Alright, not the best post title.  But really what would you call it?  Last day of sleeping all night long?  Last day of having one child?  I just don't have a good name for it. 

But I do have something.  Hope.  Dreams.  Faith.  O.K.  I have lots of somethings.  Right now the house is very clean, the laundry has been cranking nonstop, Marvin is having a much needed nap, and I am taking a break.  Also a much needed thing:). 

We have been going crazy around here.  Between learning the proper way to deal with a pack and play (other than beating the tar out of it), scrambling to get items for the baby, and giving extra time and attention to Marvin as the full force of this is hitting him hard.  Things have been going at super sonic speed. 

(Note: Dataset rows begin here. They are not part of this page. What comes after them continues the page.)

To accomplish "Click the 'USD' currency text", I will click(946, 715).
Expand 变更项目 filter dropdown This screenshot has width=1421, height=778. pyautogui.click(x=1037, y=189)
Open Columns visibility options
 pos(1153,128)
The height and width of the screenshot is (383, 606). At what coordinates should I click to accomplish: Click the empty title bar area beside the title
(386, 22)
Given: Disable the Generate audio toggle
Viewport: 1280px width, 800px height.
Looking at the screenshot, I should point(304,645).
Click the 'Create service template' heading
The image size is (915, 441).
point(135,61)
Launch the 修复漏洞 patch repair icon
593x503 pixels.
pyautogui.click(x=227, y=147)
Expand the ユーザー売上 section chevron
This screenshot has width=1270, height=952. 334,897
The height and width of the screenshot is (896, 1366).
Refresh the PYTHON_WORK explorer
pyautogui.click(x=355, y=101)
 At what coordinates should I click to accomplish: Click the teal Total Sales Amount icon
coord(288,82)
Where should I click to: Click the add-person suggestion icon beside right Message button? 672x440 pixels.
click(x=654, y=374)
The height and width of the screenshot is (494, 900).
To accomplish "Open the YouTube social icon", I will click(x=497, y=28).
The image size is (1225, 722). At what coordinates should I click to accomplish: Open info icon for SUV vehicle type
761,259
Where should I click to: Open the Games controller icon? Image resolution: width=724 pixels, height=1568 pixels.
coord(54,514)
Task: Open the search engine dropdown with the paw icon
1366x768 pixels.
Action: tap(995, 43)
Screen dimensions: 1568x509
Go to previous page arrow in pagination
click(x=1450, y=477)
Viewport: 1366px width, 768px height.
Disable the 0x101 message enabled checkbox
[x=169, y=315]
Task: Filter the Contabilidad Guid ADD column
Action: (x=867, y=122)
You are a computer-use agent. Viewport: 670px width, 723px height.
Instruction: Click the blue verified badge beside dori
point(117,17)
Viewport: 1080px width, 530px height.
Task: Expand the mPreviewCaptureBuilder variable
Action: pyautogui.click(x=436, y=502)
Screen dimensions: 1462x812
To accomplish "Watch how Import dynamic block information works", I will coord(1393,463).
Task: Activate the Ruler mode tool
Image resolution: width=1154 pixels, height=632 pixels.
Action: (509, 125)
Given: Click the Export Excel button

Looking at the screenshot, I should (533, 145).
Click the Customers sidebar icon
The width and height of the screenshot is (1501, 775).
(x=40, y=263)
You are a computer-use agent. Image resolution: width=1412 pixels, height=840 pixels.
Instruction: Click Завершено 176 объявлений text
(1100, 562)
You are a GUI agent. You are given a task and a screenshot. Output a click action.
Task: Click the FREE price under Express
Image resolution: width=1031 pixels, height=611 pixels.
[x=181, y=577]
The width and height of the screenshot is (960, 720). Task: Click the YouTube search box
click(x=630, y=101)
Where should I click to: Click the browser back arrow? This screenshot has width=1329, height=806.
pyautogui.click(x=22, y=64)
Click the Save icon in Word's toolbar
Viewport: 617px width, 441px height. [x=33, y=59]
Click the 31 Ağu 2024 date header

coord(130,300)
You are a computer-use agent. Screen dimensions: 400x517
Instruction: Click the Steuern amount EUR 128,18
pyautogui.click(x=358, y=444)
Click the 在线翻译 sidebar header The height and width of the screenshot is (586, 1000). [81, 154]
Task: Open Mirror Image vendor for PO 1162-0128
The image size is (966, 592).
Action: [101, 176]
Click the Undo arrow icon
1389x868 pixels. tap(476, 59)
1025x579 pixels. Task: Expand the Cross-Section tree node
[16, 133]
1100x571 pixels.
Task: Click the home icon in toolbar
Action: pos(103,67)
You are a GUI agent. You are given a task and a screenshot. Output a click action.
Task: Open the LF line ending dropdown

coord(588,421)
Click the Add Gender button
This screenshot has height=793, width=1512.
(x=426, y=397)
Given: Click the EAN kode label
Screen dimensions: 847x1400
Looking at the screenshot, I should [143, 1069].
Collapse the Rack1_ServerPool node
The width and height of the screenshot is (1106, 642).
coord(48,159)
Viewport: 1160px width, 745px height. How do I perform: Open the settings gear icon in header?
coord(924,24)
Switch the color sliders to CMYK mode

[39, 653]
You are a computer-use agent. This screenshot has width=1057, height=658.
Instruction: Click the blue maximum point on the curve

I am ready though.  Both mentally and emotionally.  I am ready to face the storms of what lies ahead with courage and strength.  I am ready to ask for help when I need it.  I am ready to find humor in bad moments, savor good moments, and learn from the 8,000 mistakes I am sure to make along the way.  I am ready to admit that I am NOT wonder woman and cannot do it all perfectly.  I am ready to enjoy the little moments.  I am ready to fight for what this child may need and not back down.  I am ready to exchange my old dreams for new ones.  Not necessarily better or worse, just new.  I am ready to make new friends and keep in touch with old ones.  I am ready to find people who understand and support our family in healthy ways.  I am ready for bad moments, good ones, sad ones, and happy ones.  I know that I can learn and grow from them.  

So tomorrow at 11am we will welcome a new little one into the home.  But I have already welcomed her into my heart so this is just a formality.  I AM READY.